From 1992 through 1996
- A major earthquake in 1993 and a major flood in 1996 in India was met with compassion as NLEC funded a rescue and reconstruction operation
- Foreign mission outreach expands to include Haiti, Russia, and the Philippines.
- In 1995, NLEC and the Homeless Express Network call for justice for a mentally retarded man named Johnnie Lee Wilson, from Aurora Missouri. He was given a life sentence in jail and had pled guilty under intense interrogation by the police to the murder of a family friend. Yet he was clearly innocent and had served over 9 years in the Penitentiary. A public outcry resulted in the Governor granting him clemency and declaring him innocent.

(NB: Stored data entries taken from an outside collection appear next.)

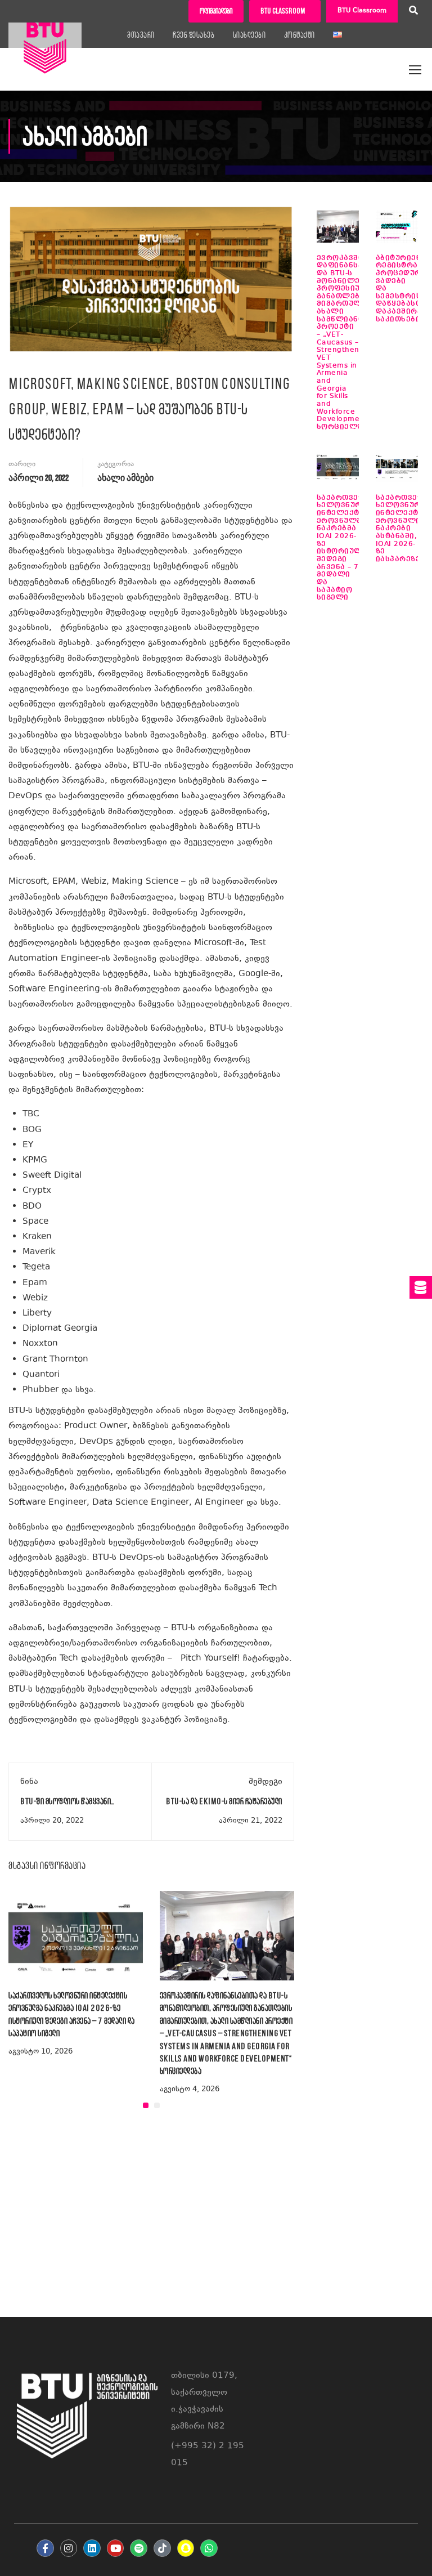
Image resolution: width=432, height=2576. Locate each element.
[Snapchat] (186, 2548)
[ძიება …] (413, 12)
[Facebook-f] (45, 2548)
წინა (29, 1782)
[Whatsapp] (209, 2548)
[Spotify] (138, 2548)
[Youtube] (115, 2548)
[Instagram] (69, 2548)
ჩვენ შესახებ (193, 34)
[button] (145, 2105)
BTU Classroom (362, 11)
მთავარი (141, 34)
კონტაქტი (299, 34)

- The Cry Justice newspaper is published by NLEC from articles and letters from inmates all over Missouri and the United States. They tell their stories and reveal injustices within the prison system.

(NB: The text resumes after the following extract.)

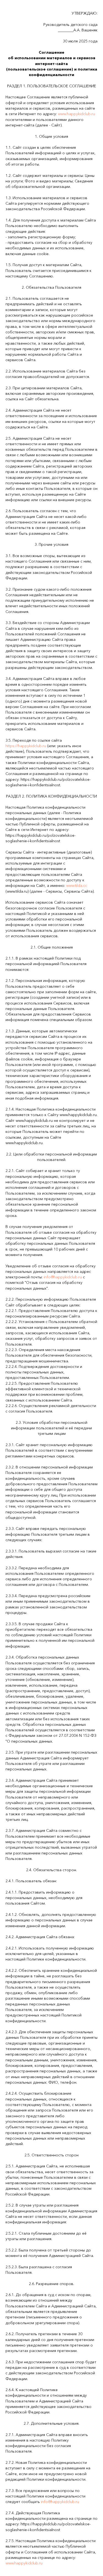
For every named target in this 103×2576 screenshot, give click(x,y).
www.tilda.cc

- NLEC’s largest free clothing store opens in Van Buren, Missouri.
- As the crime rate escalates in St. Louis and gangs control the neighborhoods, NLEC launched a violence prevention program with televised panel discussions and seminars on how to deal with violence in schools and near one’s home. The publication of the “Murder Free” newspaper and a campaign to violence prevention called for an end to violence.
- The Mid America Care Center is completed in New Bloomfield, MO next to KNLJ TV. It serves as offices, a broadcast studio, and a meeting place for people from all over Mid-America.
From 1997 through 2001
- NLEC opened Free Stores in the following communities: Shelbyville, IL; Decatur, IL; Marshfield, MO; Lebanon, MO, Sedalia, MO; Popular Bluff, MO
- NLEC leads the way in Mid-America with a challenge to seek alternative energy resources. It operates its radio station in Ellington, MO off the grid with solar panels.

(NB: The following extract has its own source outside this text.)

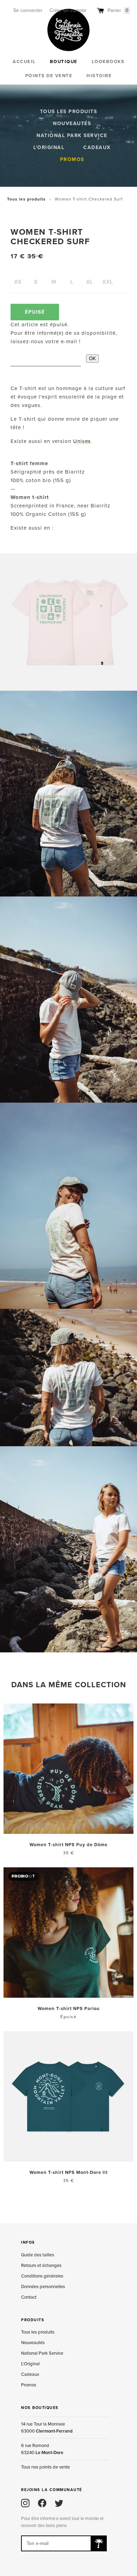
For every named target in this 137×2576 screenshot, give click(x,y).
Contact (29, 2297)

- NLEC begins the work of Missouri Renewable Energy (MORE), providing information to the public on clean and natural energy.
- NLEC provides 130,000 shelter nights to the homeless in the Midwest; 195,000 visits were made to the NLEC Free Stores; 290,000 food allotments were made; 330,00 counseling and referral calls were taken; 20,500 blankets were given away; 2000 heaters and 11,000 pairs of gloves were given out; 19,500 families received utility assistance; 1600 people received medical prescription of co-payee assistance; 7500 fans were provided; 10,000 care kits of personal hygiene items were given to the homeless; 8000 bus passes were given; 1100 grants to help stranded travelers were provided; 5000 shoe store certificates of $15 were provided.